Helene has brought a cascade of destruction across the Southeast. The record-breaking storm hit Florida as a hurricane with winds of 140 miles per hour, leveling buildings. It has since weakened into a post-tropical cyclone with winds of 25 miles per hour, but the deluge of rain it brings is leaving parts of North Carolina and Tennessee underwater, and about 3.8 million people are without power as of Saturday morning.

“It’s destroyed,” Jordon Bowen of the Florida State Guard’s Special Operations Unit told the Palm Beach Post, part of the USA TODAY Network, of the area where Helene landed. “Inaccessible, rubble, lots of dangers, broken power lines, houses cut in half.”

Meanwhile, staggering amounts of rainfall were recorded in the mountains of North Carolina, including 29.6 inches at Busick and 24.2 inches at Mount Mitchell, the highest peak east of the Mississippi and a landmark along the Blue Ridge Parkway.

Helene made landfall near Perry, Florida, around 11:10 p.m. ET on Thursday, becoming the first known Category 4 storm to hit the Big Bend region of Florida since records began in 1851. The storm continued its advance over western Kentucky on Saturday and is expected to do so. The National Hurricane Center said the hurricanes will move slowly southeast over the weekend and then east along the Kentucky-Tennessee border.

According to authorities and media reports across the southeast, at least 43 people had died under Helene’s attacks as of Friday evening. Officials said they expect the death toll to continue to rise as they go door-to-door in the wake of the storm. Millions lost power and many lost their homes or suffered significant damage to their property.

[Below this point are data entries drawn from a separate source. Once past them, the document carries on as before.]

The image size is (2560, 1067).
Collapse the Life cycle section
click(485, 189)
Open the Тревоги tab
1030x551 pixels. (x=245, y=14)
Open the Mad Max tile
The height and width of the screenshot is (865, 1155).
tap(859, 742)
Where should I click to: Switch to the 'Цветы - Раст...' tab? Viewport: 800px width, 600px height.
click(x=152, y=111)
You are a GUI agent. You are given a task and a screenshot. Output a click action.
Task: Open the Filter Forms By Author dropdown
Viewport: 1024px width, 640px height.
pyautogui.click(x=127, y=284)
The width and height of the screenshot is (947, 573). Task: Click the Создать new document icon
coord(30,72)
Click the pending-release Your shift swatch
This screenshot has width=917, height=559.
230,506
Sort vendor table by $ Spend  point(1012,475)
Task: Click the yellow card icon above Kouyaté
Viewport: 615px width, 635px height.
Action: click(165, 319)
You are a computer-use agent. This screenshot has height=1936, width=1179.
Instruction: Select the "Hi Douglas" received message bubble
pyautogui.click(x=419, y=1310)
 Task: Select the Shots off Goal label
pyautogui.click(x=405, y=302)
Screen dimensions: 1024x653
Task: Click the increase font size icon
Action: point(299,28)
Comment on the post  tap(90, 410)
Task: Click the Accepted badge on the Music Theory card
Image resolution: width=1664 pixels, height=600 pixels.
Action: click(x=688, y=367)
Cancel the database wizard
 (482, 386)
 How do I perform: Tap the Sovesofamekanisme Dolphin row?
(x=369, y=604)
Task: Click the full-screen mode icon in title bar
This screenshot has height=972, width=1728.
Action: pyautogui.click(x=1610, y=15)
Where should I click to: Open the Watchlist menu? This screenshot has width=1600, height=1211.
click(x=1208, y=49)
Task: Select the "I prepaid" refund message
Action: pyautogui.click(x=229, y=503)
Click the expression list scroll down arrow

The destruction caused by Helene will continue even after her death, as the water she dumped flows into populated areas. But millions of people are beginning to take stock of what the storm has taken from them.

Friday: Stranded people rescued in hospital in East Tennessee

A combination of weather patterns across the eastern United States triggered historic flooding on Tennessee’s Nolichucky River on Friday, forcing people from their homes in the middle of the night as officials warned of dam bursts and raging torrents that devastated communities.

In several forecast calls earlier in the week, meteorologists with the National Oceanic and Atmospheric Administration described a band of moisture off Helene. These are called precursor events and have been documented in the past to cause heavy rainfall before tropical storms and hurricanes arrive.

Nearly 10 inches of rain fell in Asheville and 8 inches in Tryon along North Carolina’s Blue Ridge Mountains on Wednesday and Thursday, according to preliminary weather service data. Another six inches fell over the two days in Bristol-Johnson, Tennessee, and more than ten inches in Knoxville.

Helene’s massive orbit then mixed with more rain and then transformed into a post-tropical cyclone. Recent studies have shown that some hurricanes are sucking up more moisture from the warming Gulf of Mexico, further increasing rainfall.

Record-breaking rainfall amounts were reported in some locations across the Southeast Friday evening, with more than a foot of rain falling across much of Georgia and South Carolina. Amounts of 4 to 7 inches were common in Tennessee, Virginia and West Virginia.

Rain flowing into rivers in the mountainous regions quickly led to catastrophic flooding, setting an all-time record on the Pigeon River in Newport, Tennessee. In Asheville, record highs were recorded on the French Broad River and the Swannanoa River near the Biltmore estate.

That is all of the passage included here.